* Problem to solve
In the listing below, every line with the word "computer" needs to be copied.

Information supplied Block Start

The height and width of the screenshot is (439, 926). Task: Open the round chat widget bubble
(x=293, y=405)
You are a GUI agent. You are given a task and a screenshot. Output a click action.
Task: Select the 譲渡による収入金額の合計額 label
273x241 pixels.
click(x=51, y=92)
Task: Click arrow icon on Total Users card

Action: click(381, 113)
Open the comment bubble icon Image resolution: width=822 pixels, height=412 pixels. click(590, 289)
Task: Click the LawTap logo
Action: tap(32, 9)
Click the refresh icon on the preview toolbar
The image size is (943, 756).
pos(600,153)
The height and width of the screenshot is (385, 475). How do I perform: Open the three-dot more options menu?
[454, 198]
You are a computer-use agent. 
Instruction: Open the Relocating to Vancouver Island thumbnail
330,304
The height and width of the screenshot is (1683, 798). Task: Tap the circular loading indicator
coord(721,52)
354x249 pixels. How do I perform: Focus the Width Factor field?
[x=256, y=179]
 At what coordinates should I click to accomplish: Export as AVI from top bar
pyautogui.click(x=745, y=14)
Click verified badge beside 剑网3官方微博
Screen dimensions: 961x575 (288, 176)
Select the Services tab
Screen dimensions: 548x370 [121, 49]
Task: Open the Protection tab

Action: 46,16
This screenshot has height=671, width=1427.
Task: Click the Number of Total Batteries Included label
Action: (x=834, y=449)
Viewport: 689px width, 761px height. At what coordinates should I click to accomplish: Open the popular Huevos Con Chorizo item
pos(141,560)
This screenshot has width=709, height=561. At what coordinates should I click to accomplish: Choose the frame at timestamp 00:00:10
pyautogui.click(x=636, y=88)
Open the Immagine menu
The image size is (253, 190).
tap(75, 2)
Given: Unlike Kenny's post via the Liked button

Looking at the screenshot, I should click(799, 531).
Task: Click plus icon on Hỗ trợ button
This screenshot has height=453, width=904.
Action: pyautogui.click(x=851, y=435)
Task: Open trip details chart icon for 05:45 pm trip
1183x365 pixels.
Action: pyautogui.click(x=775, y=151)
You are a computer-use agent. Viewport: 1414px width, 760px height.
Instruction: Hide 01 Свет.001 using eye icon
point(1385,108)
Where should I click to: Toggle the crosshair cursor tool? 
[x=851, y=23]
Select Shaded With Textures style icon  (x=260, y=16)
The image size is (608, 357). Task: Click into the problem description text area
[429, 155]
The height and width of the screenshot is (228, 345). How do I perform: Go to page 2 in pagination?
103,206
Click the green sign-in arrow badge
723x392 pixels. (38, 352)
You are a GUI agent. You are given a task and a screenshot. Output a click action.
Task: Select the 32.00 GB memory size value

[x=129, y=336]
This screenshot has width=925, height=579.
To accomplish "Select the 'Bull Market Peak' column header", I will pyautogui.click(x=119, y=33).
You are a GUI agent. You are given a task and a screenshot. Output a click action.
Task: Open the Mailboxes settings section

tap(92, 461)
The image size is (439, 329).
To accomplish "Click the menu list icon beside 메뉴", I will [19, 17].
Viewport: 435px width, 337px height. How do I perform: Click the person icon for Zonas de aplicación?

Information supplied Block End

* Answer box
You are a computer-use agent. 
You are a computer-use agent. Viewport: 1414px width, 760px height.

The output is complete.